Surveillance
The UK Information Commissioner launched yesterday a public debate on the implications of living in a surveillance society and published a detailed report on the issue.

The report, entitled “A surveillance society”, looks at surveillance in 2006 and projects forward ten years to 2016. It describes a surveillance society as one where technology is extensively and routinely used to track and record our activities and movements. This includes systematic tracking and recording of travel and use of public services, automated use of CCTV, analysis of buying habits and financial transactions, and the work-place monitoring of telephone calls, email and internet use. This can often be in ways which are invisible or not obvious to ordinary individuals as they are watched and monitored, and the report shows how pervasive surveillance looks set to accelerate in the years to come.

Richard Thomas said: “Two years ago I warned that we were in danger of sleepwalking into a surveillance society. Today I fear that we are in fact waking up to a surveillance society that is already all around us. surveillance activities can be well-intentioned and bring benefits. They may be necessary or desirable – for example to fight terrorism and serious crime, to improve entitlement and access to public and private services, and to improve healthcare. But unseen, uncontrolled or excessive surveillance can foster a climate of suspicion and undermine trust.”

The report provides glimpses of life in a surveillance society in 2016, including how:

  • Shoppers will be scanned as they enter stores, their clothes recognised through unique RFID tags embedded in them. This will be matched with loyalty card data to affect the way they are treated as they do their shopping, with some given preferential treatment over others
  • Cars linked to global satellite navigation systems which will provide the quickest route to avoid current congestion, automatically debit the mileage charge from bank accounts and allow police to monitor the speed of all cars and to track selected cars more closely
  • Employees will be subject to biometric and psychometric tests plus lifestyle profiles with diagnostic health tests common place.
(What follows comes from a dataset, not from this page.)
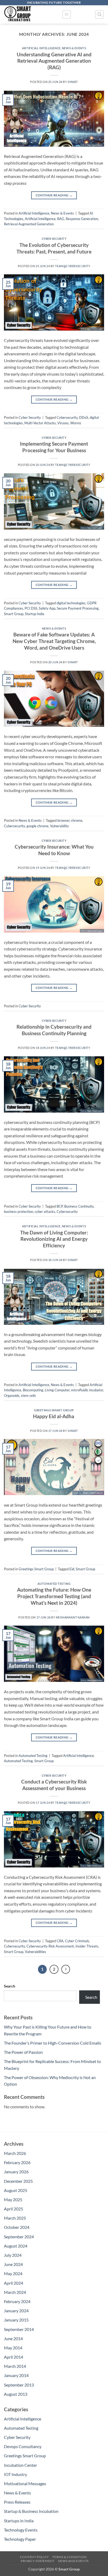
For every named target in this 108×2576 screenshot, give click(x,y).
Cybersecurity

Jobs are refused to those who are seen as a health risk or don’t submit to the tests. Staff benefit packages are drawn up depending upon any perceived future health problems that may affect their productivity.
  • Schools will introduce card systems to allow parents to monitor what their children eat, their attendance, record of achievement and drug test results
  • Facial recognition systems will be used to monitor our movements using tiny cameras embedded in lampposts and in walls, with “friendly flying eyes in the sky” (unmanned aerial vehicles) keeping an eye on us from above
  • Older people will feel more isolated as sensors and cameras in their home provide reassurance to their families who know they are safe therefore pay fewer family visits.
  • Prosperous individuals will start to use personal information management services to monitor their ‘data shadow’ to make sure they are not disadvantaged by any of the vast quantities of information held about them being wrong or out of date. Others without the resources do this will be forced to stand on the other side of a new ‘digital divide’.

Go to report download page
– Articles from The Guardian and BBC News

In a related story, The Guardian reports that according to experts “the internet will hold so much digital data in five years that it will be possible to find out what an individual was doing at a specific time and place”.

“Nigel Gilbert, a professor heading a Royal Academy of Engineering study into surveillance, said people would be able to sit down and type into Google ‘what was a particular individual doing at 2.30 yesterday and would get an answer’.”

“The answer would come from a range of data, for instance video recordings or databanks which store readings from electronic chips. Such chips embedded in people’s clothes could track their movements. He told a privacy conference the internet would be capable of holding huge amounts of data very cheaply and patterns of information could be extracted very quickly. “Everything can be recorded for ever,” he said.”